OMAHA – Amber Makovicka just wrapped up her first year at UNO and she already has her next three summers accounted for, plus a few years of work guaranteed after that.
The Information Assurance student will be busy, but she won’t have to worry about paying for college.
The Department of Defense is picking up the tab.
A Teacher’s Encouragement
Makovicka has always been interested in computers, but when she was younger she never thought she’d pursue a career in the field.
“I always thought, ‘Oh, I’m not good enough for that,’” she said.
That all changed when she started classes at Columbus High School.
An electronics teacher recognized Makovicka’s interest, and pushed her with extra projects that the rest of the class didn’t have to do.
“It was very uplifting and it very much encouraged me to pursue it,” she said.
She took that experience with her to a community college, where she was the only female student in her IT classes.
“I never felt ostracized,” Makovicka said. “I never felt like it was discouraging. I felt mainly encouraged.”
Searching for Scholarships
After earning her associate’s degree, Makovicka decided to continue her education at UNO.
But fall semester was still a few months away.
Her technology skills helped her land a summer internship at Nebraska Public Power District’s corporate headquarters in Columbus.
“I had a lot of free time, mainly because they didn’t always have projects for me,” Makovicka said.
That’s something she took advantage of, using downtime to apply for scholarships.
The Department of Defense’s SMART Scholarship caught her eye. (SMART stands for Science, Mathematics and Research for Transformation.)
The scholarship covers all of a student’s tuition and education-related fees, and offers a $25,000 annual stipend as well as a separate health insurance allowance.
The student interns at a sponsoring facility for 10 – 12 weeks each summer during their college career, and then works for the Department of Defense as a civilian worker for as many years as they benefited from the scholarship.
It would be months until she heard back.
Makovicka started at UNO in August of 2015.
She wasn’t the only female student in her IT classes anymore. She was, however, in need of a major.
“I knew I wanted to go into IT, but I wasn’t sure which degree offered here would be the best fit for me,” she said. “After asking advice from other students and faculty, everyone said Information Assurance would be a good one.”
She also wanted to work on campus.
Information Services liked her resume, including the associate’s degree and an A+ CompTIA certification, a credential that certifies the skills necessary to support complex IT infrastructures.
Makovicka says she came to UNO for opportunity, and that’s what she got.

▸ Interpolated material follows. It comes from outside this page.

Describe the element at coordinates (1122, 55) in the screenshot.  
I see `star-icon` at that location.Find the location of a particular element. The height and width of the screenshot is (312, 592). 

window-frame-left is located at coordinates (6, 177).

She’s enjoyed her work study position with Information Services and she’s also established good relationships with professors.
In late February, another opportunity would pop up in her inbox.

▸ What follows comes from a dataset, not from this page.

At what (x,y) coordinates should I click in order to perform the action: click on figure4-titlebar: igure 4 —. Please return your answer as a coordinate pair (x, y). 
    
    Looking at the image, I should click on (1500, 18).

The Interview and the Offer
The email told Makovicka she had made it to the next step of eligibility for the SMART Scholarship, something she’d almost forgotten about.

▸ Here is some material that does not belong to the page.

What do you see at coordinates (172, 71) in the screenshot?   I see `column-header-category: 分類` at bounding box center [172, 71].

The email went on, telling her a sponsoring facility would be contacting her.
A few weeks later, the Portland District of the U.S. Army Corps of Engineers reached out to set up a video chat.
As if nerves weren’t enough, Makovicka ran into technical difficulties getting a video connection. They had to settle for a phone conversation.
“I thought I didn’t do that well because of being late from the video problems, and some things I thought I didn’t answer to the best of my abilities, but I guess I said the right things,” she said.
There was no contact for a few weeks until another email appeared in her inbox. She had been selected.
“It was very shocking at the time.”
A Maverick on the Move
Makovicka spoke with her parents and her long-term boyfriend. They agreed, it was a big commitment and a big opportunity – too big to pass up.
This July, Makovicka will travel to Portland for a two-day visit, and then start interning at the facility the following summer.
After her expected graduation in May 2020, she’ll be moving to Portland.
She’s nervous. She’s excited.
And she sums it up best: “It’s a very huge move.”